Answer these questions from the excerpt on mitophagy induced by mito-ATTECs:
(a) Which two stains were applied to MCF-7 cells to view mitochondria and lysosomes by CLSM?
(b) At neutral pH in the cytosol, which excitation wavelength predominates for Keima?
(c) At what concentration was rapamycin used in the co-incubation?

Excerpted text:
********************
Next, potential co-localization of mitochondria and autolysosomes was visualized by CLSM using MCF-7 cells stained with MTR and LysoTracker Green (LTG).18,31 Compared to the untreated control, the colocalization of mitochondria and lysosome obviously increased after mito-ATTEC treatment, indicating the induction of mitophagy (Fig. S2a). Whereas knockdown of ATG5, which is essential for autophagosome maturation, obviously decreased the co-localization of mitochondria with lysosomes. Moreover, accumulation of the sequestered mitochondrion could be detected within the autolysosomes in the mito-ATTEC-treated cells under a TEM (Fig. 2b). In conclusion, the designed mito-ATTECs induced the mitochondria–LC3 interaction and tethered mitochondria to autolysosomes for subsequent degradation.

We further ascertained the activation of mitophagy using the mito-Keima protein, a mitochondria-targeted reporter that allows for assessment of mitophagy (Fig. 2c).32 Keima is a lysosomal protease-resistant fluorescent protein and also exhibits pH-sensitive excitation. At a neutral pH in the cytosol, the shorter-wavelength excitation predominates (458 nm). At an acidic pH following delivery of mitochondria to acidic lysosomes, mt-Keima undergoes a gradual shift to longer-wavelength excitation (561 nm).32 Compared to DMSO-treated cells, a robust increase in red fluorescence was observed in cells treated with mito-ATTECs (12 h), suggesting the induction of mitophagy. 3-Methyladenine (3-MA, 2 mM) co-treated MCF-7 cells showed a modest reduction in red fluorescence compared with only mito-ATTEC-treated cells, consistent with decreased mitophagic flux in these cells. Similarly, ATG5 knockdown resulted in a significant decrease in the red signal in MCF-7 cells, reflecting autophagy's dominant role in mito-ATTEC-induced mitochondrial degradation.

The role of autophagy in elimination of mitochondria was further supported by the result that there is a partial retention of normal mitochondria (Fig. S2b and c), when the same treatments were conducted in the presence of 3-MA (2 mM).21 Similarly, the knockdown of ATG5 (ref. 24) also abolished mito-ATTEC-mediated mitochondrial depletion (Fig. S2d). In contrast, co-incubation with rapamycin (100 nM) resulted in a more pronounced decrease in mitochondrial content (Fig. S2e and f).24 These results further ascertained that mito-ATTECs eliminated mitochondria via autophagy, which could be enhanced with autophagy activators.
********************
(Stored data)
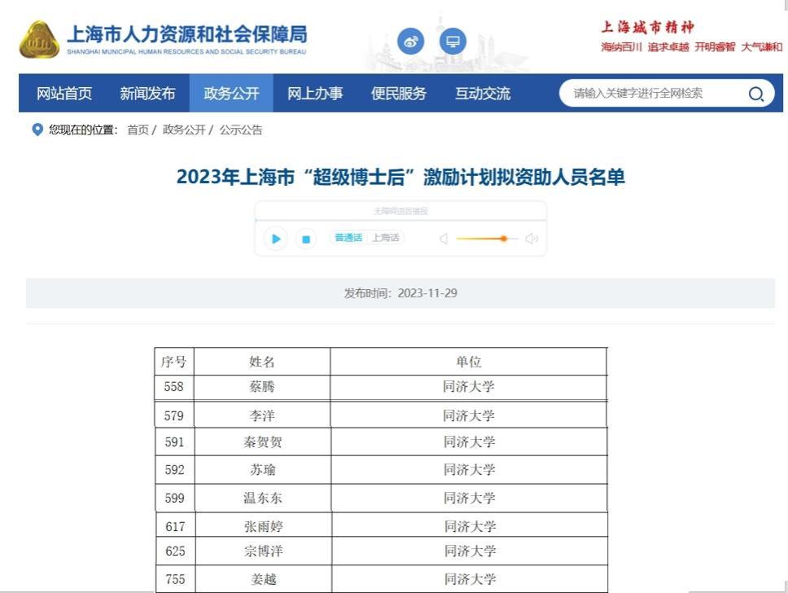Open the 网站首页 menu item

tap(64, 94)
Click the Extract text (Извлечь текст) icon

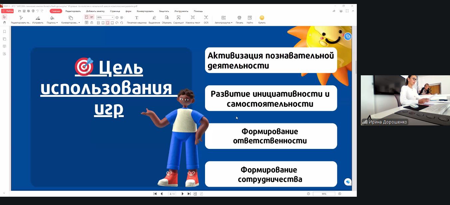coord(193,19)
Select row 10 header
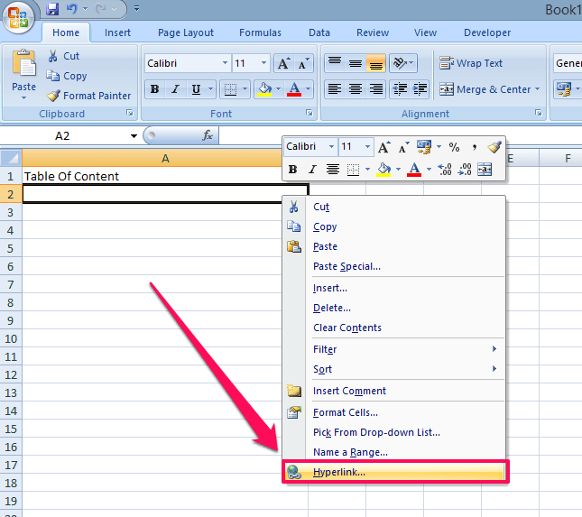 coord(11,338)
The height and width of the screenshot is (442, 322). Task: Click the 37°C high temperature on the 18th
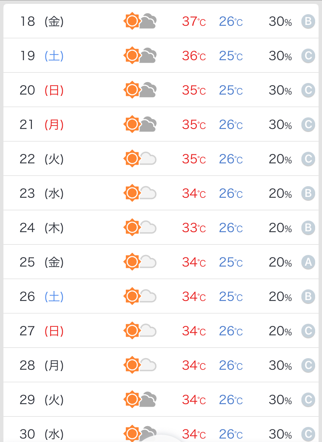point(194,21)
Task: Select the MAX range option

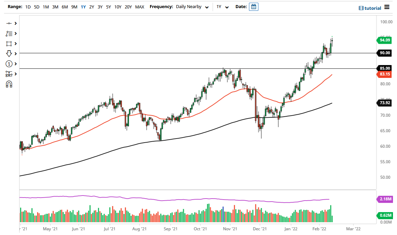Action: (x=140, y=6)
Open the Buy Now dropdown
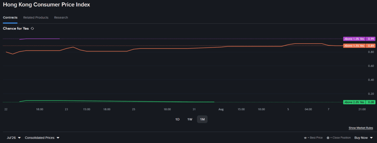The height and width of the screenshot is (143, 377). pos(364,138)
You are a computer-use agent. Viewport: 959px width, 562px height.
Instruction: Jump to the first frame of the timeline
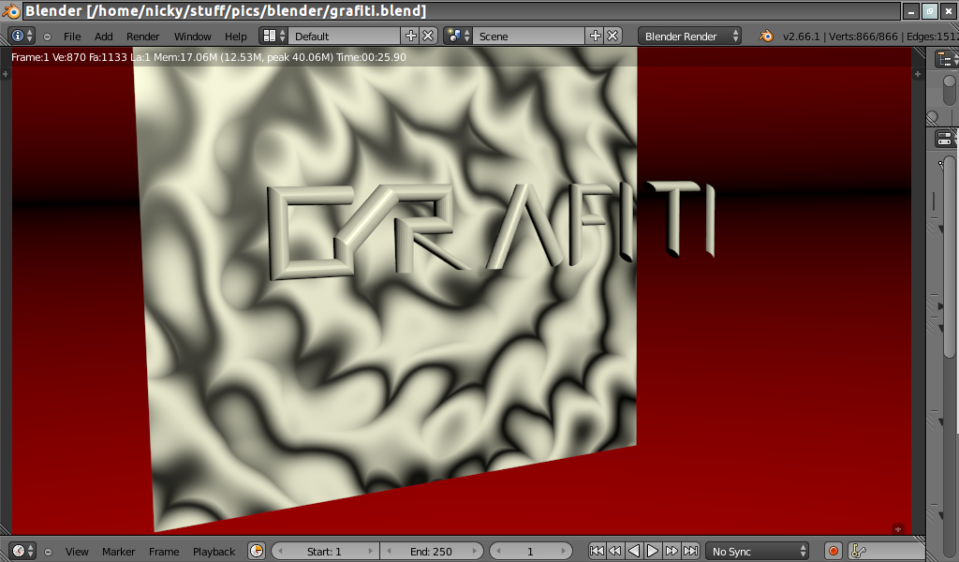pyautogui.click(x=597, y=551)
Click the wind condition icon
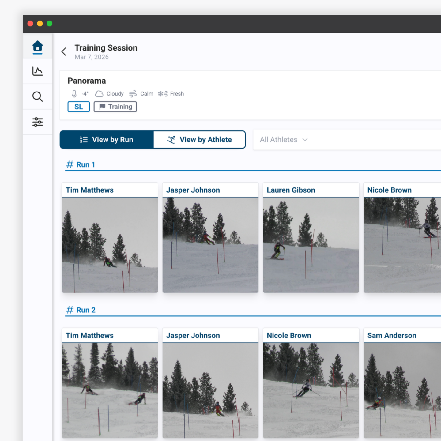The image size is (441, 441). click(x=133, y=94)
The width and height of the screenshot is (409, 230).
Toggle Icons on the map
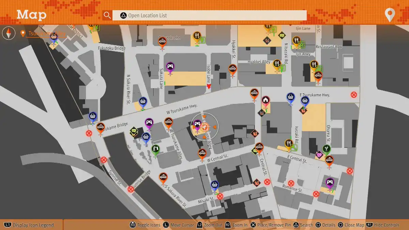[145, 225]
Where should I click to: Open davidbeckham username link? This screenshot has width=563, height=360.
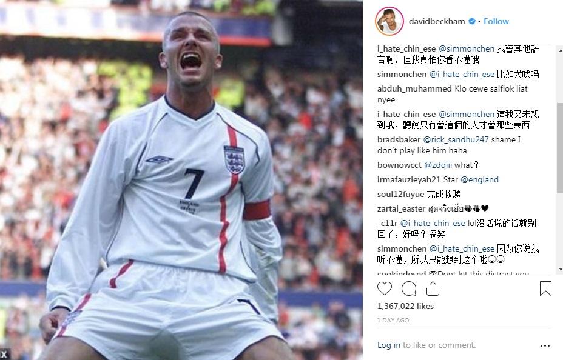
********************
Task solution:
(a) MTR and LysoTracker Green (LTG)
(b) 458 nm
(c) 100 nM